First of all, let’s set up the engine, renderer, scene, lighting, and load a URDF file.

    engine = sapien.Engine()
    renderer = sapien.VulkanRenderer()
    engine.set_renderer(renderer)

    scene = engine.create_scene()
    scene.set_timestep(1 / 100.0)

    loader = scene.create_urdf_loader()
    loader.fix_root_link = True
    urdf_path = '../assets/179/mobility.urdf'
    # load as a kinematic articulation
    asset = loader.load_kinematic(urdf_path)
    assert asset, 'URDF not loaded.'


    scene.set_ambient_light([0.5, 0.5, 0.5])
    scene.add_directional_light([0, 1, -1], [0.5, 0.5, 0.5], shadow=True)
    scene.add_point_light([1, 2, 2], [1, 1, 1], shadow=True)
    scene.add_point_light([1, -2, 2], [1, 1, 1], shadow=True)
    scene.add_point_light([-1, 0, 1], [1, 1, 1], shadow=True)

We create a Vulkan-based renderer by calling sapien.VulkanRenderer(offscreen_only=...). If offscreen_only=True, the on-screen display is disabled. It works without a window server like x-server. You can forget about all the difficulties working with x-server and OpenGL!

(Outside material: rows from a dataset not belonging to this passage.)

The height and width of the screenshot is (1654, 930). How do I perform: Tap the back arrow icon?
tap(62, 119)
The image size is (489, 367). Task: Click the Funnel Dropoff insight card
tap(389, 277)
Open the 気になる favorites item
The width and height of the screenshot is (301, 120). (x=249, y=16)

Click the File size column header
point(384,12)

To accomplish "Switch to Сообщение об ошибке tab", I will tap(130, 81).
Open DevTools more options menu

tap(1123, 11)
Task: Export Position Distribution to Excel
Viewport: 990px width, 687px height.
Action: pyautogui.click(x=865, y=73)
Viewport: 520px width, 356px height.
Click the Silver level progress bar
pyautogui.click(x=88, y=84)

Next, you can create a camera and mount it somewhere as follows:

    near, far = 0.1, 100
    width, height = 640, 480
    camera_mount_actor = scene.create_actor_builder().build_kinematic()
    camera = scene.add_mounted_camera(
        name="camera",
        actor=camera_mount_actor,
        pose=sapien.Pose(),  # relative to the mounted actor
        width=width,
        height=height,
        fovy=np.deg2rad(35),
        near=near,
        far=far,
    )

    print('Intrinsic matrix\n', camera.get_camera_matrix())

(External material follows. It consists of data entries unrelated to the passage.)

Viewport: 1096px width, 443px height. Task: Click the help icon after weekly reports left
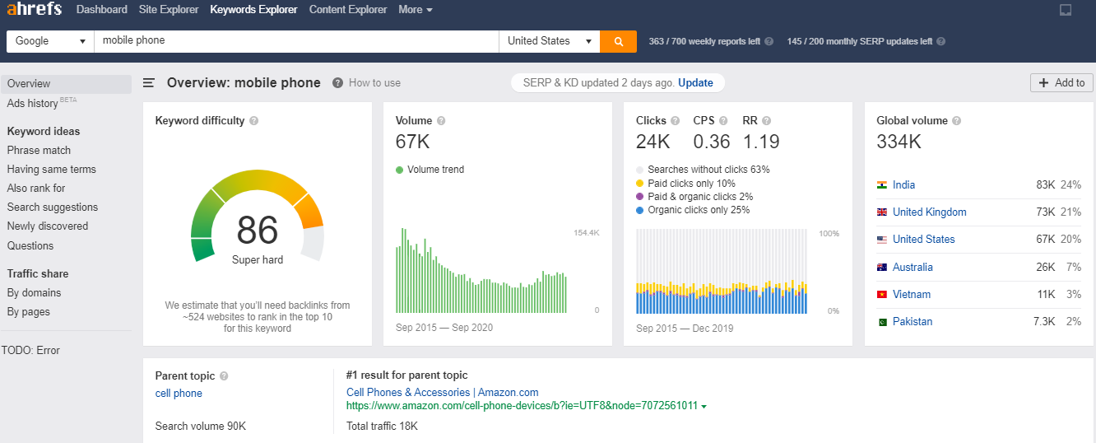click(x=769, y=41)
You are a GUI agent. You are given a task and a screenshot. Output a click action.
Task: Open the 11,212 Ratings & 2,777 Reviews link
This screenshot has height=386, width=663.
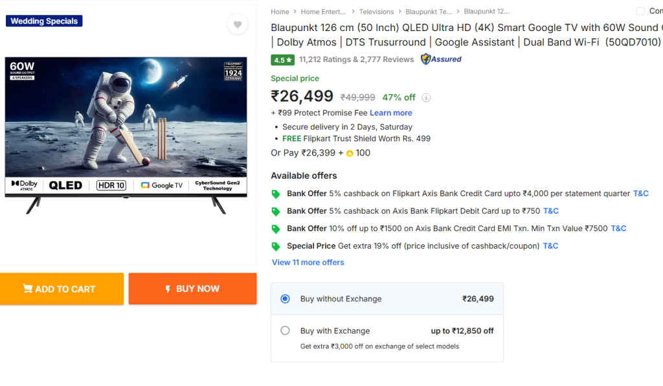356,59
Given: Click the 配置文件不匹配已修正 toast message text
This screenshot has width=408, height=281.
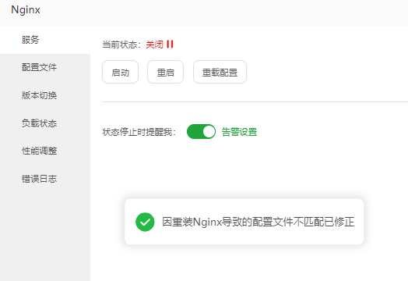Looking at the screenshot, I should tap(259, 222).
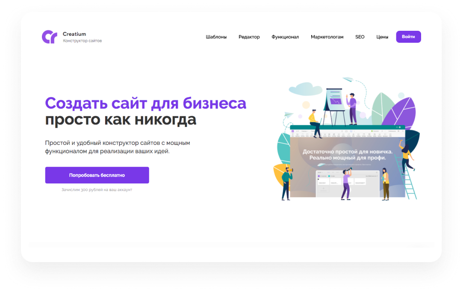The height and width of the screenshot is (292, 463).
Task: Go to the Редактор section
Action: 249,37
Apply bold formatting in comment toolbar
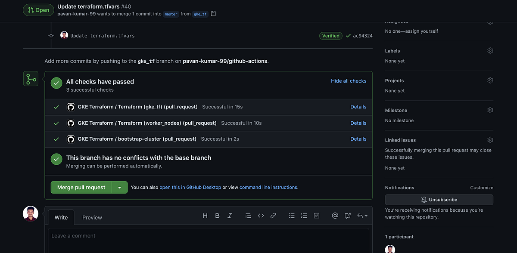The image size is (517, 253). (x=217, y=216)
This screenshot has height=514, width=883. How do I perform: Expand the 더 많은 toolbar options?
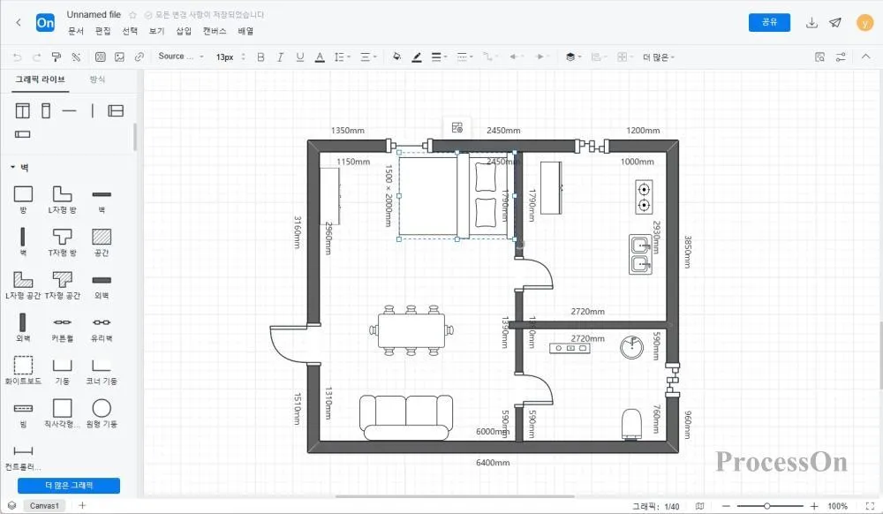[659, 57]
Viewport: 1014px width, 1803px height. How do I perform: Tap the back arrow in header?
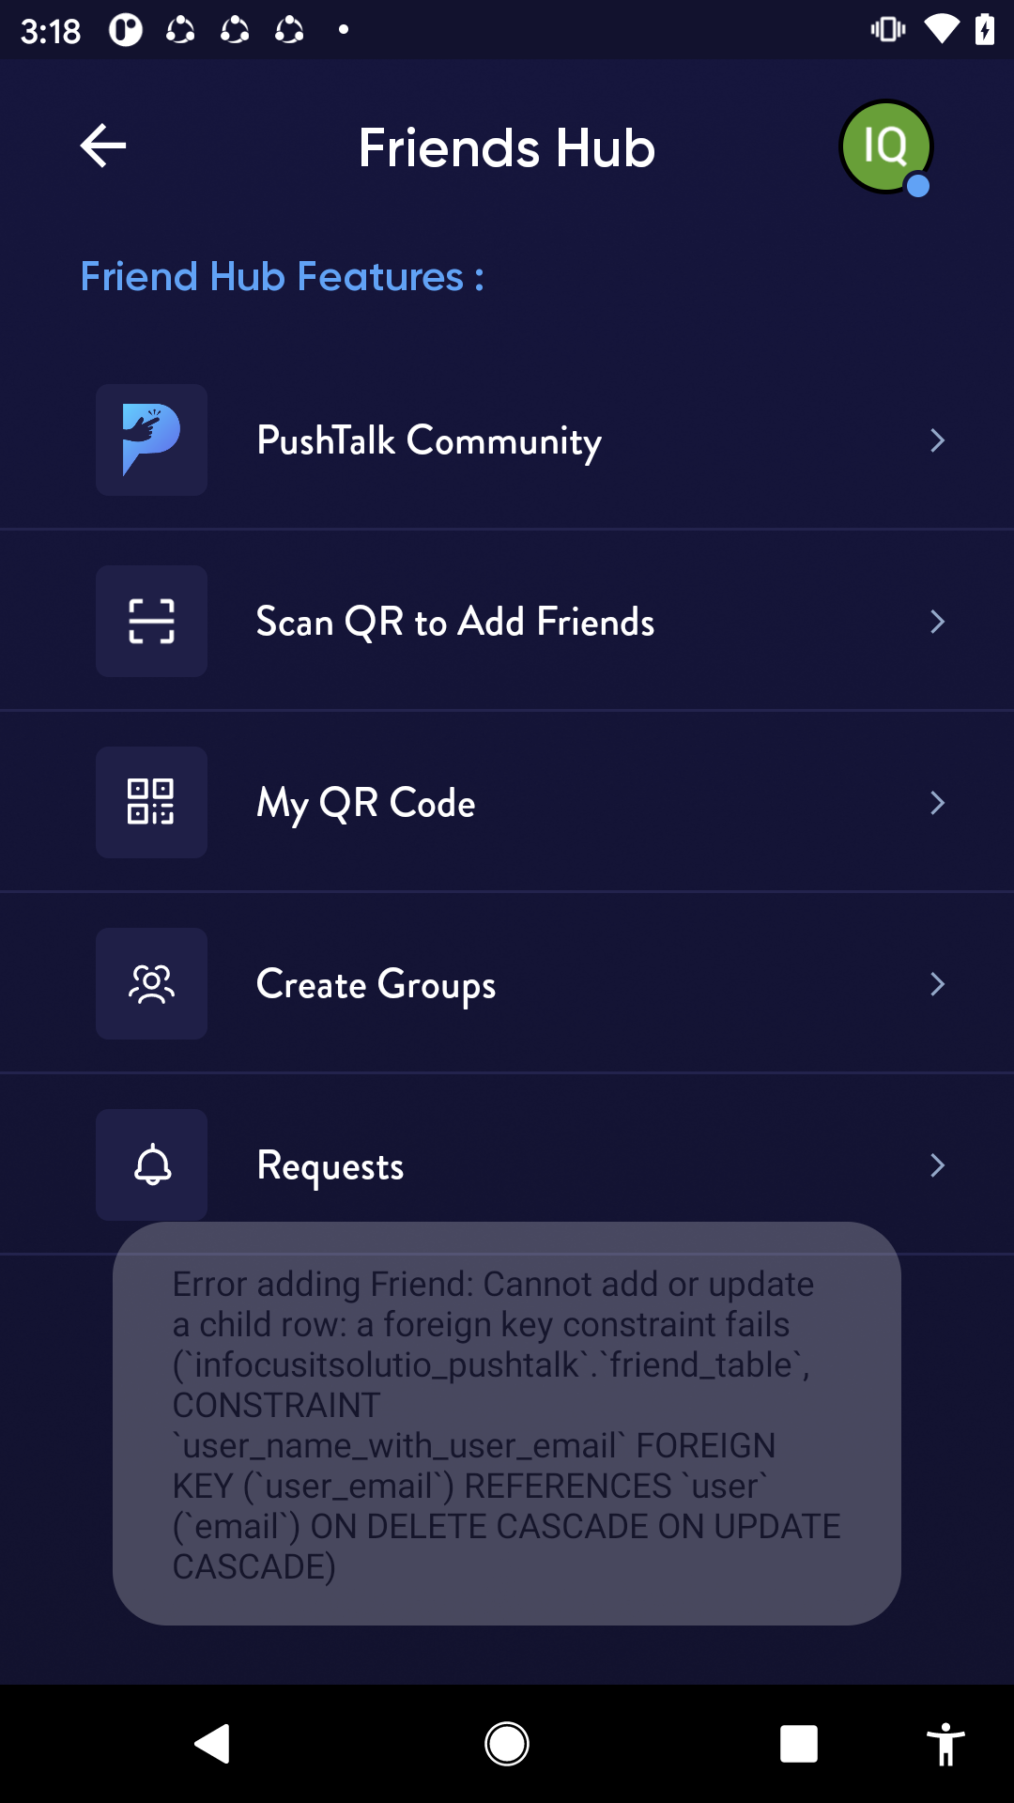tap(103, 146)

    # Compute the camera pose by specifying forward(x), left(y) and up(z)
    cam_pos = np.array([-2, -2, 3])
    forward = -cam_pos / np.linalg.norm(cam_pos)
    left = np.cross([0, 0, 1], forward)
    left = left / np.linalg.norm(left)
    up = np.cross(forward, left)
    mat44 = np.eye(4)
    mat44[:3, :3] = np.stack([forward, left, up], axis=1)
    mat44[:3, 3] = cam_pos
    camera_mount_actor.set_pose(sapien.Pose.from_transformation_matrix(mat44))

Camera should be mounted on an Actor. If the mounted actor is kinematic (and static), then the camera is fixed. Otherwise, the camera moves along with the actor on which it mounts.

Note

Note that the axes conventions for SAPIEN follow the conventions for robotics, while they are different from those for many graphics softwares (like OpenGL and Blender). For a SAPIEN camera, the x-axis points forward, the y-axis left, and the z-axis upwards.

Render RGB image

To render from a camera, you need to first update all object states to the renderer. Then, you should call take_picture() to actually render.

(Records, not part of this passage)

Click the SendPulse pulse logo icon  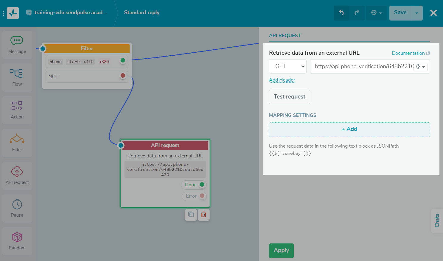(x=13, y=13)
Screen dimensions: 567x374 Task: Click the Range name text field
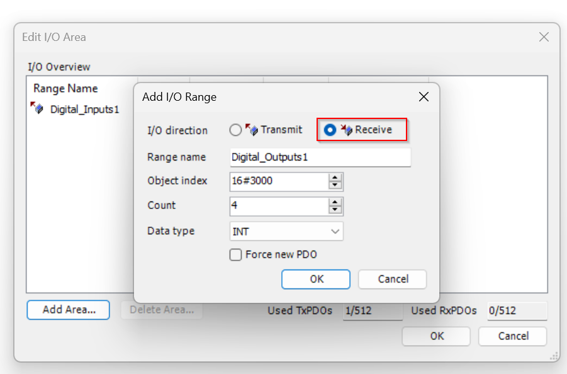[x=320, y=157]
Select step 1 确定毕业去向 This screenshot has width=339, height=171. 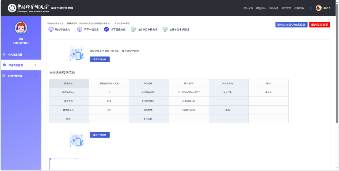51,29
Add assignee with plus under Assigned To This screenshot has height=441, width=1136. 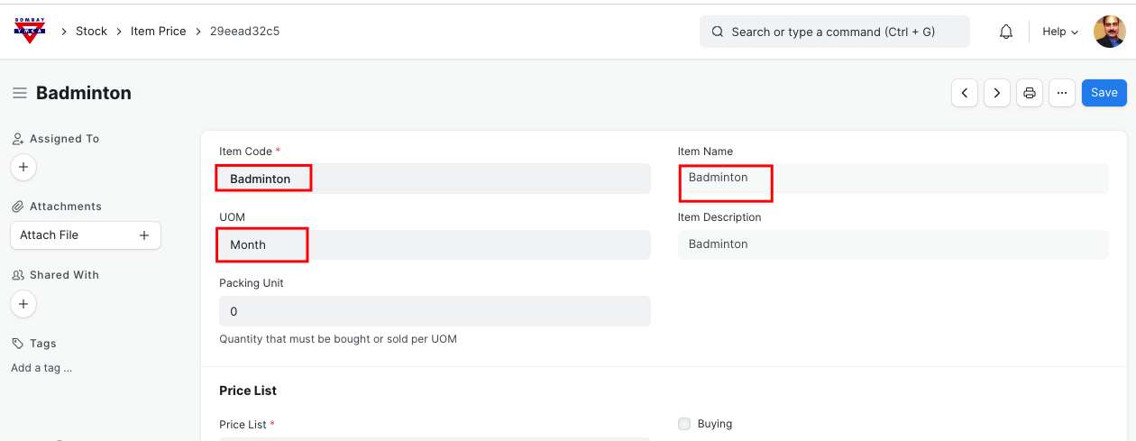click(x=23, y=167)
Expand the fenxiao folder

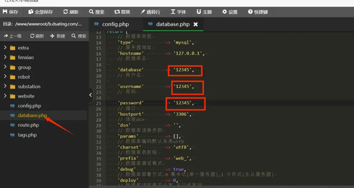click(6, 57)
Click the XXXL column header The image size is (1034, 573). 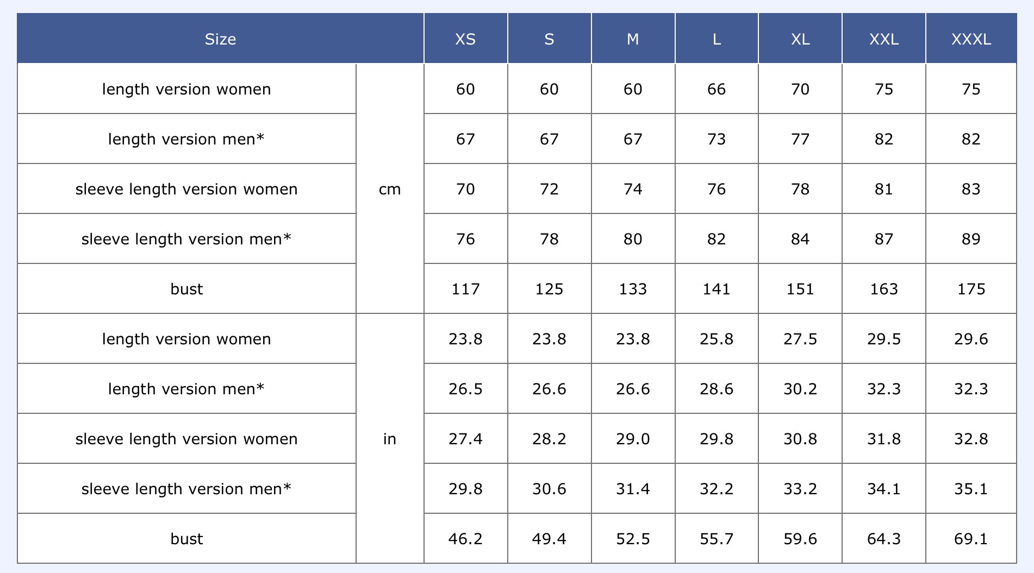point(971,39)
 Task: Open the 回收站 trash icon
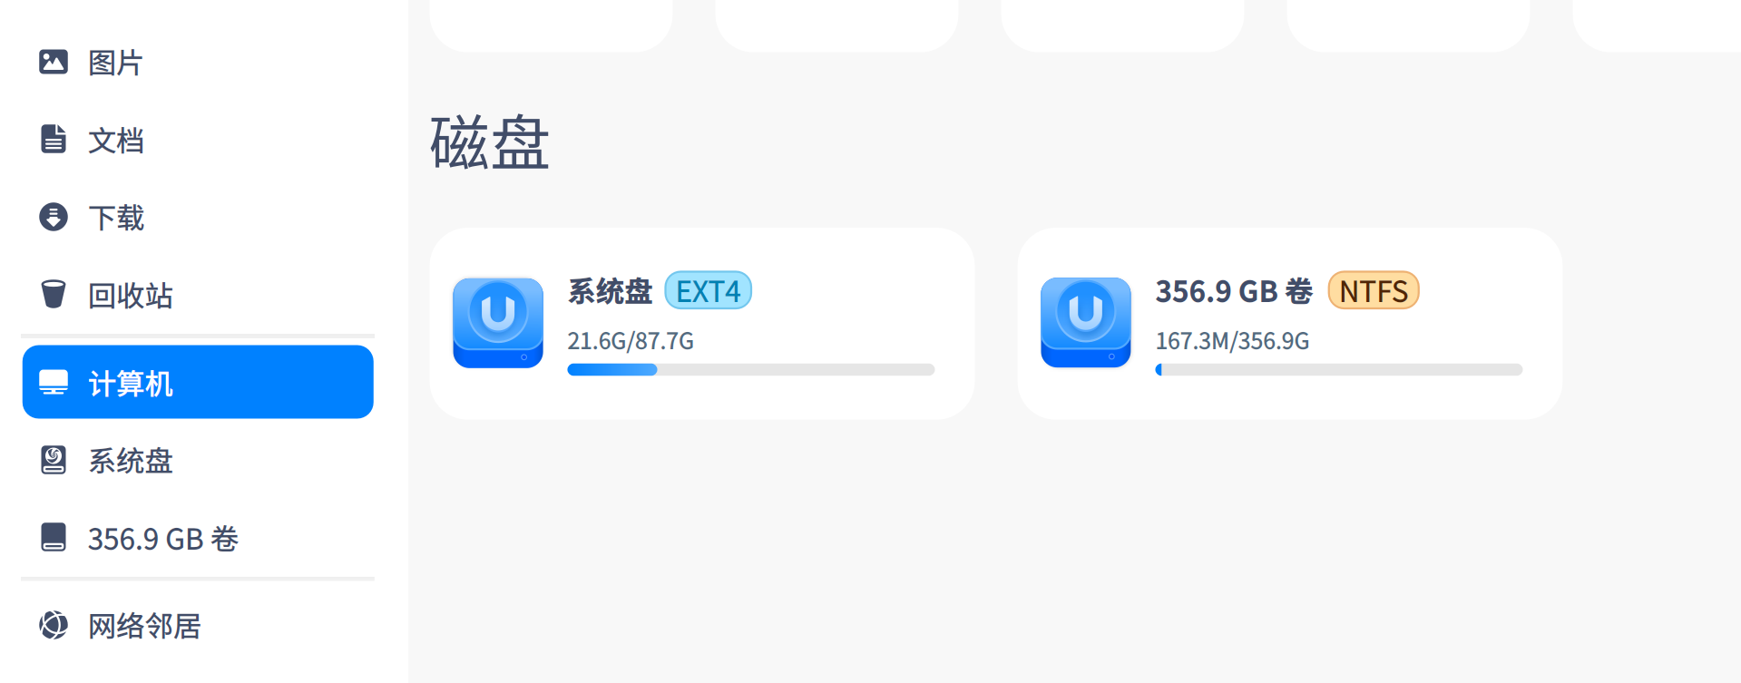(x=54, y=295)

    scene.step()  # make everything set
    scene.update_render()
    camera.take_picture()

Now, we can acquire the RGB image rendered by the camera. To save the image, we use pillow here, which can be installed by pip install pillow.

    rgba = camera.get_float_texture('Color')  # [H, W, 4]
    # An alias is also provided
    # rgba = camera.get_color_rgba()  # [H, W, 4]
    rgba_img = (rgba * 255).clip(0, 255).astype("uint8")
    rgba_pil = Image.fromarray(rgba_img)
    rgba_pil.save('color.png')
../../_images/color.png

Generate point cloud

Point cloud is a common representation of 3D scenes. The following code showcases how to acquire the point cloud in SAPIEN.

    # Each pixel is (x, y, z, is_valid) in camera space (OpenGL/Blender)
    position = camera.get_float_texture('Position')  # [H, W, 4]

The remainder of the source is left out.